# PROBLEM DETAILS:
Convert these records into a Markdown table with two columns, Number and Record line, putting each line in its own row and omitting blank lines.

+++ DATA EXTRACT +++

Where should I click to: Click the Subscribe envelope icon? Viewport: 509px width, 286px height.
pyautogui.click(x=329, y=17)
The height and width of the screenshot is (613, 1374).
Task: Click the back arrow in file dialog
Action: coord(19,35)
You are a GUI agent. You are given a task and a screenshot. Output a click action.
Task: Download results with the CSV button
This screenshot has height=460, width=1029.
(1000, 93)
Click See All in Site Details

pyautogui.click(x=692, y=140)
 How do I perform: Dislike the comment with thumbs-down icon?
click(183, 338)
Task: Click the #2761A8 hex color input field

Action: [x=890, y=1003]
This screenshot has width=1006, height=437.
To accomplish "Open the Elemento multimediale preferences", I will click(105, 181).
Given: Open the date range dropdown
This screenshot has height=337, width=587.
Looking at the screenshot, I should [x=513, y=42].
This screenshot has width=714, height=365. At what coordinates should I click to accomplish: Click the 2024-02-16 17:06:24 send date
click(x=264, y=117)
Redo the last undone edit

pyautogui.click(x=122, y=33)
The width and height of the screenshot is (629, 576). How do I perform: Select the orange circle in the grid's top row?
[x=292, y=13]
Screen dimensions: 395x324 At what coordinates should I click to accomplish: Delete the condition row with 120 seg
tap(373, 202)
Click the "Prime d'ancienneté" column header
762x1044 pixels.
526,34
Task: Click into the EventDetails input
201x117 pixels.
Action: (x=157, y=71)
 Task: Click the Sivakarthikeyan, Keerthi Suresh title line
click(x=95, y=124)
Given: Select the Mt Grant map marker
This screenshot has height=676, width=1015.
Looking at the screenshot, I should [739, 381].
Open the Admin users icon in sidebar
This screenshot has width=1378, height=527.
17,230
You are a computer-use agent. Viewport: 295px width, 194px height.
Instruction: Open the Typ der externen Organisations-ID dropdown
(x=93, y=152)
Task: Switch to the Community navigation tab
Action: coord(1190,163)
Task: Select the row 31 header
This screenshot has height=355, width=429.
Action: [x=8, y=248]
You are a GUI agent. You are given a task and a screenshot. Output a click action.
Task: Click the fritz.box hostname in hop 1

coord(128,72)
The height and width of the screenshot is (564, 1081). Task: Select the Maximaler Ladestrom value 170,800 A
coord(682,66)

+++

# EXPECTED ANSWER:
| Number | Record line |
|---|---|
| 1 | Where should I click to: Click the Subscribe envelope icon? Viewport: 509px width, 286px height. |
| 2 | pyautogui.click(x=329, y=17) |
| 3 | The height and width of the screenshot is (613, 1374). |
| 4 | Task: Click the back arrow in file dialog |
| 5 | Action: coord(19,35) |
| 6 | You are a GUI agent. You are given a task and a screenshot. Output a click action. |
| 7 | Task: Download results with the CSV button |
| 8 | This screenshot has height=460, width=1029. |
| 9 | (1000, 93) |
| 10 | Click See All in Site Details |
| 11 | pyautogui.click(x=692, y=140) |
| 12 |  How do I perform: Dislike the comment with thumbs-down icon? |
| 13 | click(183, 338) |
| 14 | Task: Click the #2761A8 hex color input field |
| 15 | Action: [x=890, y=1003] |
| 16 | This screenshot has width=1006, height=437. |
| 17 | To accomplish "Open the Elemento multimediale preferences", I will click(105, 181). |
| 18 | Given: Open the date range dropdown |
| 19 | This screenshot has height=337, width=587. |
| 20 | Looking at the screenshot, I should [x=513, y=42]. |
| 21 | This screenshot has width=714, height=365. At what coordinates should I click to accomplish: Click the 2024-02-16 17:06:24 send date |
| 22 | click(x=264, y=117) |
| 23 | Redo the last undone edit |
| 24 | pyautogui.click(x=122, y=33) |
| 25 | The width and height of the screenshot is (629, 576). How do I perform: Select the orange circle in the grid's top row? |
| 26 | [x=292, y=13] |
| 27 | Screen dimensions: 395x324 At what coordinates should I click to accomplish: Delete the condition row with 120 seg |
| 28 | tap(373, 202) |
| 29 | Click the "Prime d'ancienneté" column header |
| 30 | 762x1044 pixels. |
| 31 | 526,34 |
| 32 | Task: Click into the EventDetails input |
| 33 | 201x117 pixels. |
| 34 | Action: (x=157, y=71) |
| 35 |  Task: Click the Sivakarthikeyan, Keerthi Suresh title line |
| 36 | click(x=95, y=124) |
| 37 | Given: Select the Mt Grant map marker |
| 38 | This screenshot has height=676, width=1015. |
| 39 | Looking at the screenshot, I should [739, 381]. |
| 40 | Open the Admin users icon in sidebar |
| 41 | This screenshot has width=1378, height=527. |
| 42 | 17,230 |
| 43 | You are a computer-use agent. Viewport: 295px width, 194px height. |
| 44 | Instruction: Open the Typ der externen Organisations-ID dropdown |
| 45 | (x=93, y=152) |
| 46 | Task: Switch to the Community navigation tab |
| 47 | Action: coord(1190,163) |
| 48 | Task: Select the row 31 header |
| 49 | This screenshot has height=355, width=429. |
| 50 | Action: [x=8, y=248] |
| 51 | You are a GUI agent. You are given a task and a screenshot. Output a click action. |
| 52 | Task: Click the fritz.box hostname in hop 1 |
| 53 | coord(128,72) |
| 54 | The height and width of the screenshot is (564, 1081). Task: Select the Maximaler Ladestrom value 170,800 A |
| 55 | coord(682,66) |